Work order: Gather from the material every line that contains the string "will".

== Record extracts ==

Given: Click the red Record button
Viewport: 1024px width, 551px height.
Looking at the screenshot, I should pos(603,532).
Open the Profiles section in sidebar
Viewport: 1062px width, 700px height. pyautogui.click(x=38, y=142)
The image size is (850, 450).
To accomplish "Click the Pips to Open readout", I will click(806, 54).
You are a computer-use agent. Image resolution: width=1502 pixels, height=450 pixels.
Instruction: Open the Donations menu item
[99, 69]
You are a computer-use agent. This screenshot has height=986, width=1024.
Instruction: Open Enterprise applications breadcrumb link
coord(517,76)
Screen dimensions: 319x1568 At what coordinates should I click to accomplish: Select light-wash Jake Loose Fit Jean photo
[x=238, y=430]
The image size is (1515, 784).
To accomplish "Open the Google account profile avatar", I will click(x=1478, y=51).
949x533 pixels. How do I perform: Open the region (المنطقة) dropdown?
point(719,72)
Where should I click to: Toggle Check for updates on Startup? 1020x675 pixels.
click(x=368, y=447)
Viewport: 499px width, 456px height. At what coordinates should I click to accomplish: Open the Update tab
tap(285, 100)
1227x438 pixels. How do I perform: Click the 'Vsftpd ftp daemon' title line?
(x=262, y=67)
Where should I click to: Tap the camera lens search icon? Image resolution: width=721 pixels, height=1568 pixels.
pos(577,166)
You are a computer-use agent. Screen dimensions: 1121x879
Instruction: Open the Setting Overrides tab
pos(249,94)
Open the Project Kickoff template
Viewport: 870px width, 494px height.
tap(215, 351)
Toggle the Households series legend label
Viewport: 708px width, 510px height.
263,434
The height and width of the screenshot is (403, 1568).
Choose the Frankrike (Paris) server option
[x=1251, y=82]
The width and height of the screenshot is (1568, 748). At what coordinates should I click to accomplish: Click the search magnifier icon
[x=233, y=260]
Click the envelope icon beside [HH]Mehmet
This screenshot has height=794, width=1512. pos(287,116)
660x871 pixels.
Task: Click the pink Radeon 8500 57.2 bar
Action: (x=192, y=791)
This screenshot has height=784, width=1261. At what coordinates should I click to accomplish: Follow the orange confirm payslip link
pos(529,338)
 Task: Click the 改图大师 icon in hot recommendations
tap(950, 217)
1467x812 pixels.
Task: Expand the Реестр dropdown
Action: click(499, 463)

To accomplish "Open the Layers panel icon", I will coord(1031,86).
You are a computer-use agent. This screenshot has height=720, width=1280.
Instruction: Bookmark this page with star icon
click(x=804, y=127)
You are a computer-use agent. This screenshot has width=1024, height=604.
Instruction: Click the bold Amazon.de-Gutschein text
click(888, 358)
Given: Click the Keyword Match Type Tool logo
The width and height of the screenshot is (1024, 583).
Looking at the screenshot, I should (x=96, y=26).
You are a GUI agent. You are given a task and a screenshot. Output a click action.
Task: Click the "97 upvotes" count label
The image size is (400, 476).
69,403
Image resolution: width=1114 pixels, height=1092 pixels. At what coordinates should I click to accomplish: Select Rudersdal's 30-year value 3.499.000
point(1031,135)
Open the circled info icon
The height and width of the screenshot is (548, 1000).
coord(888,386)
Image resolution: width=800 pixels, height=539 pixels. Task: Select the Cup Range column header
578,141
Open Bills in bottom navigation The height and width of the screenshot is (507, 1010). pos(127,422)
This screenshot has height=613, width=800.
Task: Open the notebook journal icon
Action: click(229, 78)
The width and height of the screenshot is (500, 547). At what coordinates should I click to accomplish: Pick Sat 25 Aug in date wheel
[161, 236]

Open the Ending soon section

===

Task output:
To accomplish "Click the Pips to Open readout", I will click(806, 54).
To accomplish "Open the Google account profile avatar", I will click(x=1478, y=51).
To accomplish "Open the Layers panel icon", I will coord(1031,86).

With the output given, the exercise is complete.